展开引用kajunin我将我的一些实验细节贴于此，你如果空的话，帮我看看其中哪些环节需要注意：用KpnI+SalI酶将pTEX4577切开，目的基因扩增后，用KpnI+SalI将目的基因片段连与上述切开的质粒，得到连接产物；将连接产物加入到由Top10F’菌制成的感受态中，得到重组细菌，进行自杀质粒的提取，后行酶切、PCR、Sequencing等鉴定，成功后用于后续实验；一系列准备工作后，将TX16感受态与上述成功的自杀质粒进行转化，电转化参数：用1.5kv电压持续5ms，电穿3次（既往文献报道），得到突变株。经PCR、PFGE、Southern鉴定后行生长曲线及稳定性鉴定；这是构建突变株实验思路，因为本人没有做过，为了避免少走弯路，请问需要注意哪些细节？......你做的是插入失活吧？不太了解你这个质粒啊！上面是否携带自杀基因呢？我只做过G-，对G+没有什么了解~TX16是你的肠球菌吧？我猜除了这一步电转化，其他步骤应该都不是问题。在G-里面，这一步很多情况下可以用结合来替代。

blowapc你做的是插入失活吧？不太了解你这个质粒啊！上面是否携带自杀基因呢？我只做过G-，对G+没有什么了解~TX16是你的肠球菌吧？我猜除了这一步电转化，其他步骤应该都不是问题。在G-里面，这一步很多情况下可以用结合来替代。恩，是插入失活，失活的标记基因是一个我们实验路线中要探讨的拟毒力基因;pTEX4577是带有卡那霉素抗性的大质粒，TX16是屎肠球菌（用于毒力及耐药常用菌），肠球菌尤其是屎肠球菌对多种抗菌药物天然耐药，所以pTEX4577是较常用的筛选质粒，大质粒pTEX4577经酶切后连接了我们拟失活的目的基因片段后，构建成了针对目的基因的自杀质粒;我也问过一些做此相关的人员，他们评估了此环节的耗时大概在半年左右，且成功者廖廖，屎肠球菌难度一在自杀质粒难以构建，二在转化效率奇低，课题组曾经有前辈做的脑壳都大了，所以向您及有经验的同仁咨询，集思广益，寻求更有效率的方式。

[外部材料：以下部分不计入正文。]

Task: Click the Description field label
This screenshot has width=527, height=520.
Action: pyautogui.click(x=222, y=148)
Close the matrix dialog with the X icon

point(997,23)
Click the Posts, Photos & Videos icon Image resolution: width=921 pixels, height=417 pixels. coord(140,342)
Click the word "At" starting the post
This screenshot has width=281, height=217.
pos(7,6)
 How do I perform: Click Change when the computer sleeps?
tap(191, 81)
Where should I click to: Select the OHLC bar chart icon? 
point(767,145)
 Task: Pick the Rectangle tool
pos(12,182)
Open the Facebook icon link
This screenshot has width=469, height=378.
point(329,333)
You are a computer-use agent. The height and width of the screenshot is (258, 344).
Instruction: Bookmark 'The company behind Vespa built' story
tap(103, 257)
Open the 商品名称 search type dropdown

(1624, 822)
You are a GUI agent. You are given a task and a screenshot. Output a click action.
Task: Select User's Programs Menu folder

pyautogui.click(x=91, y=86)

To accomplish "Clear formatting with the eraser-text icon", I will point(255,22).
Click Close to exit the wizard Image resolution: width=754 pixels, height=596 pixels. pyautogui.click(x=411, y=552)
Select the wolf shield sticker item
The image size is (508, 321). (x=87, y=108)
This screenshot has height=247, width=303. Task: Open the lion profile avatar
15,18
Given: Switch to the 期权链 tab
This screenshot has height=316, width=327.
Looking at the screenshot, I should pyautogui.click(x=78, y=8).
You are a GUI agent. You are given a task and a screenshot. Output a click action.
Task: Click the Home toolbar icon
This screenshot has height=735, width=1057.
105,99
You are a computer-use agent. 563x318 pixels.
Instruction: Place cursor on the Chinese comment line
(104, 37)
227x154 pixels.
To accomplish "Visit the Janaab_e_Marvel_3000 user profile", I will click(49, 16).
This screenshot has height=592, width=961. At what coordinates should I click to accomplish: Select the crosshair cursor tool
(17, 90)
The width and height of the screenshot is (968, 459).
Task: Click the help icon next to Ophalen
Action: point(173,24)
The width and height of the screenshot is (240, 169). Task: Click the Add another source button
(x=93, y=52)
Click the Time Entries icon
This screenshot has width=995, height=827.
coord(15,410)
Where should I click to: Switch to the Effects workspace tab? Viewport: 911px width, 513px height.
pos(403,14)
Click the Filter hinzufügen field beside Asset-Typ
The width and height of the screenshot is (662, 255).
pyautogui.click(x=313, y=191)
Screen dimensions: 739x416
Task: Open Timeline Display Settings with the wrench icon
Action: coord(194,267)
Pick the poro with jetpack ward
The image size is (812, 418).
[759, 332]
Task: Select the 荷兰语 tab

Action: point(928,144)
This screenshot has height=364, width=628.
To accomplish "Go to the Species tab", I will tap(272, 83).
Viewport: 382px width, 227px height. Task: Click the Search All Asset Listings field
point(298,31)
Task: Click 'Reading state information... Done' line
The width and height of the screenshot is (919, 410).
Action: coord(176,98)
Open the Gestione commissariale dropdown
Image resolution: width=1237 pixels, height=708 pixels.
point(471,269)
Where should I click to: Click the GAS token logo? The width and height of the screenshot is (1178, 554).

展开引用kajunin恩，是插入失活，失活的标记基因是一个我们实验路线中要探讨的拟毒力基因;pTEX4577是带有卡那霉素抗性的大质粒，TX16是屎肠球菌（用于毒力及耐药常用菌），肠球菌尤其是屎肠球菌对多种抗菌药物天然耐药，所以pTEX4577是较常用的筛选质粒，大质粒pTEX4577经酶切后连接了我们拟失活的目的基因片段后，构建成了针对目的基因的自杀质粒;我也问过一些做此相关的人员，他们评估了此环节的耗时大概在半年左右，且成功者廖廖，屎肠球菌难度一在自杀质粒难以构建，二在转化效率奇低，课题组曾经有前辈做的脑壳都大了，所以向您及有经验的同仁咨询，集思广益，寻求更有效率的方式。......质粒可以借鉴前人的基础，这个应该不难搞，只要抗性选好了，其他都不是什么难点。我认为，最难的就是遗传转化体系。我们在G-中已经放弃了电击转化这种方式，效率实在太低。质粒进入细菌以后，还需要发生一次同源重组，这些都是在电击转化及其恢复培养的过程中实现的。在G-中，我们一般通过结合转移方式来进行。

展开引用blowapc质粒可以借鉴前人的基础，这个应该不难搞，只要抗性选好了，其他都不是什么难点。我认为，最难的就是遗传转化体系。我们在G-中已经放弃了电击转化这种方式，效率实在太低。质粒进入细菌以后，还需要发生一次同源重组，这些都是在电击转化及其恢复培养的过程中实现的。在G-中，我们一般通过结合转移方式来进行。......恩，是的，我也涉猎了一些这方面的知识，本来是打算弄得很明白再开始，现在想想，还是在进程中不断摸索吧，想法再多，考虑再周全，也要在应用中不断去完善自己的知识体系及操作规范，所以，我要开始喽，哈哈，谢谢你！